* [Passage for review]:
==========
I have this equation
$x^2 \equiv x \pmod {b^m}$
Now I have found something interesting. I could somehow "split" this, but I don't quite understand if it is always working and how to prove it.
Here is what I have done:
First I factorize $b$ into its canonical form:
$b = \prod \limits_{i=1}^{\omega(b)} (p_i)^{(e_i)}$
(with $\omega(b)$ being the number of unique prime factors and $p_i$ being a prime and $e_i$ being the valuation.)
I found out that I can calculate $x$ with this congruence equation:
\begin{matrix} x & \equiv & a_1 & \pmod {({p_1}^{e_1})^m} \\ x & \equiv & a_2 & \pmod {({p_2}^{e_2})^m} \\ & \vdots & & \\ x & \equiv & a_{\omega(b)} & \pmod {({p_{\omega(b)}}^{e_{\omega(b)}})^m} \\ \end{matrix}
I have found out that if I define $a_i = \{0,1\}$ and apply the congruence equation with all possible $(a_1, a_2, ..., a_{\omega(b)})$ permutations, I get all $x$ solutions from the initial quation. $x^2 \equiv x \pmod{b^m}$
Example for $b=10$
$b = 10 = 2^1 \cdot 5^1$
Therefore:
\begin{matrix} x & \equiv & a_1 & \pmod {(2^1)^m} \\ x & \equiv & a_2 & \pmod {(5^1)^m} \\ \end{matrix}
The $(a_1, a_2)$ permutations generate different branches:
Tuple $(0,0)$ generates branch 0 (only one element: $\{0\}$ for all $m$)
==========
* [Exercise data]:
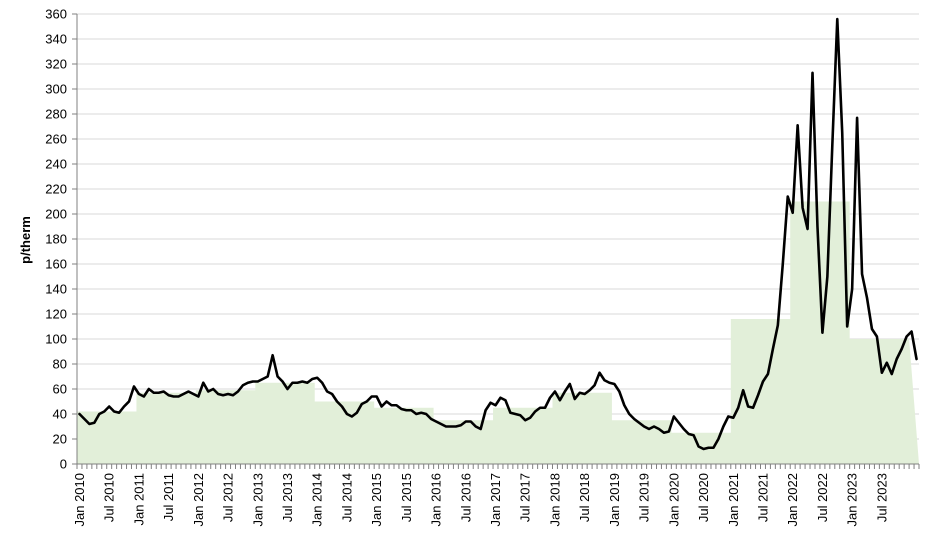  I want to click on y-tick-label: 120, so click(56, 314).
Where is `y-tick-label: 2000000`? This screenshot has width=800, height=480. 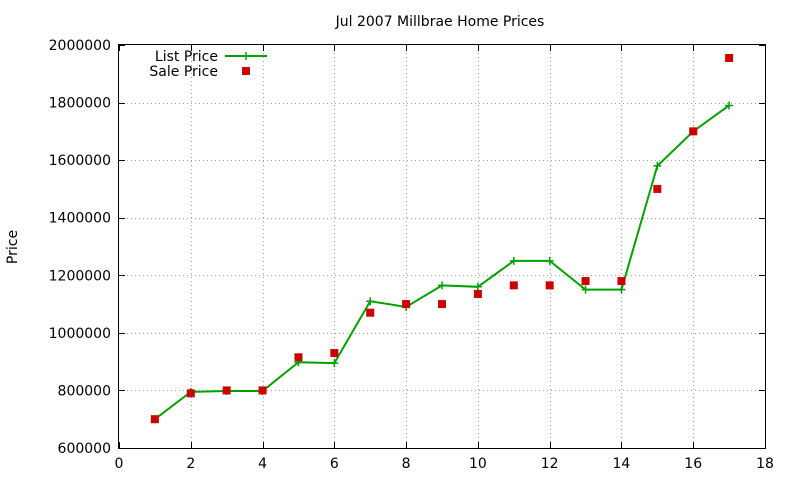
y-tick-label: 2000000 is located at coordinates (80, 46).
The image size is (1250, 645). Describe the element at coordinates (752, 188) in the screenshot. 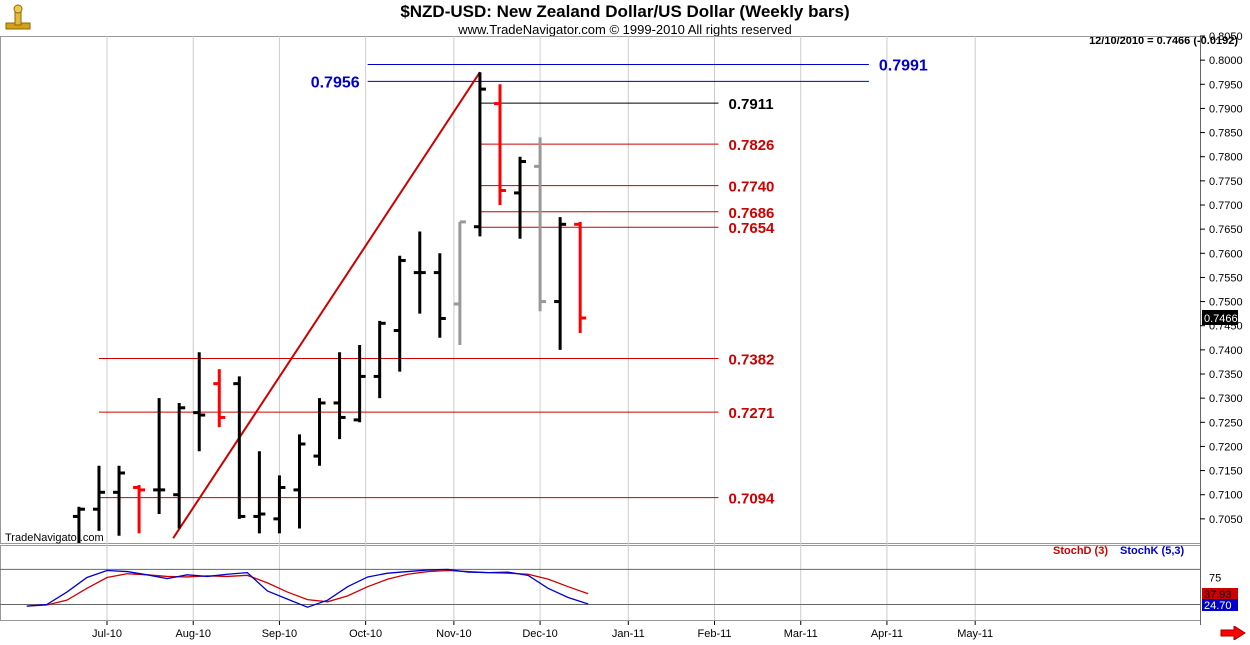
==========
* [Your tasks]:
• 1. List each symbol that the congruence post defines right after factoring $b$ into canonical form, along with what it stands for.
• 2. In the congruence post, which values may each $a_i$ take?
• 3. Pick up the congruence post after its last line and write the rest.

* [Written answers]:
• 1.
- $\omega(b)$: the number of unique prime factors
- $p_i$: a prime
- $e_i$: the valuation

• 2. Each $a_i$ is either 0 or 1.

• 3.
Tuple $(0,1)$ generates branch 6 (elements $\{6, 76, 376, ...\}$ for $m=1,2,3,...$)
Tuple $(1,0)$ generates branch 5 (elements $\{5, 25, 625, ...\}$ for $m=1,2,3,...$)
Tuple $(1,1)$ generates branch 1 (only one element: $\{1\}$ for all $m$)
Questions:
(1) Can you please help me understand why this is the case and how to prove it?
(2) What do I need to do, to make it work with $x^q \equiv x \pmod {b^m}$ as well ?